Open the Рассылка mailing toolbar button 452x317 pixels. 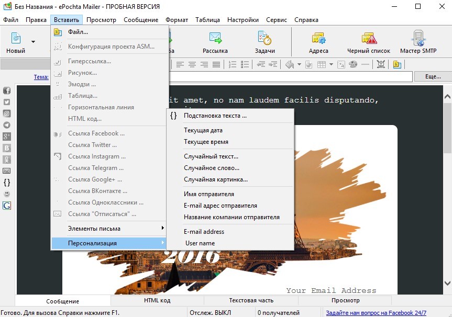pos(215,42)
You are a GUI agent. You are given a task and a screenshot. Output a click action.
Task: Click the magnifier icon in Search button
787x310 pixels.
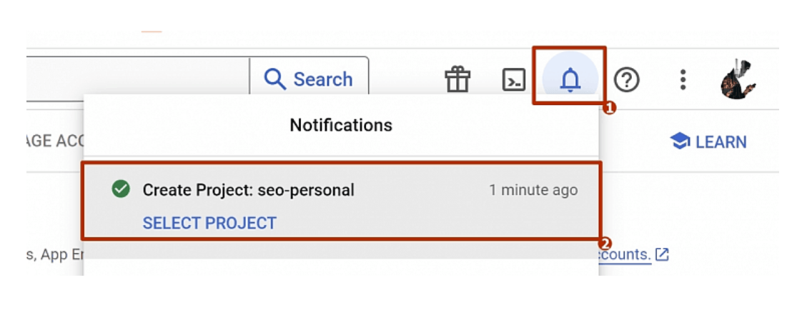275,79
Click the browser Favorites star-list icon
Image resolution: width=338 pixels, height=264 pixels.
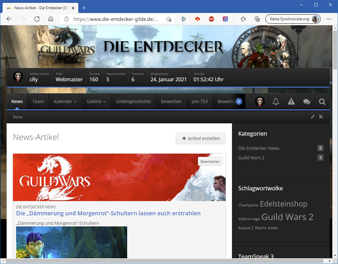click(x=243, y=19)
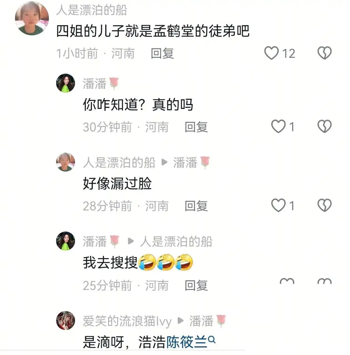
·····
* _TASK ITEM_: Some lines above hold the word "icon". Copy all of them.

* _EXERCISE RESPONSE_:
Task: Click the magnifier icon in Search button
Click the browser Favorites star-list icon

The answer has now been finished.